DIRECTIONS – Send each entry back exactly as given, pictures excluded.
(TASK DATA Opens)
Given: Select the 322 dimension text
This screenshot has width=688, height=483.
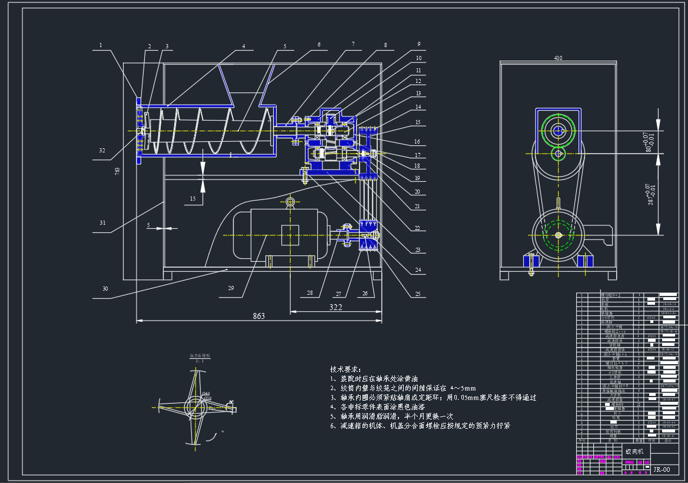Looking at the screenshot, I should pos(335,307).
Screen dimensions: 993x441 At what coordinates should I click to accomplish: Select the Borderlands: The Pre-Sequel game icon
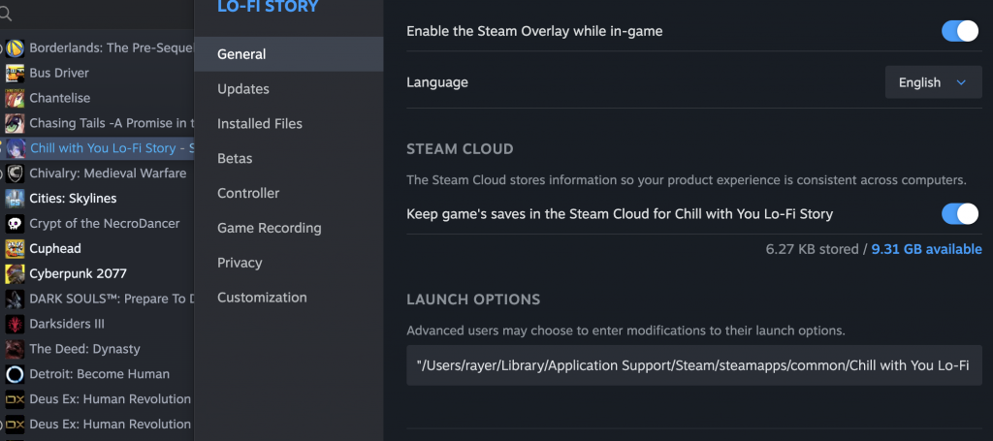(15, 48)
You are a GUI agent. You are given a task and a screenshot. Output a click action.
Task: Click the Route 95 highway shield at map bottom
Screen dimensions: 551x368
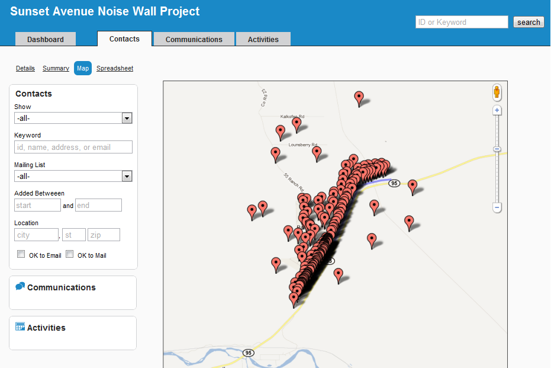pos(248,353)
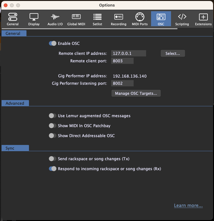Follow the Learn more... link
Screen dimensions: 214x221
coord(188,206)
(TASK DATA Closes)
SOLUTION TO THIS PROBLEM –
Given: Select the 322 dimension text
This screenshot has width=688, height=483.
Looking at the screenshot, I should pos(335,307).
Screen dimensions: 993x441 At what coordinates should I click to accomplish: Select the Borderlands: The Pre-Sequel game icon
(15, 48)
You are a GUI agent. You are given a task and a screenshot. Output a click action.
Task: Click the Route 95 highway shield at map bottom
Screen dimensions: 551x368
pos(248,353)
Follow the Learn more... link
Screen dimensions: 214x221
coord(188,206)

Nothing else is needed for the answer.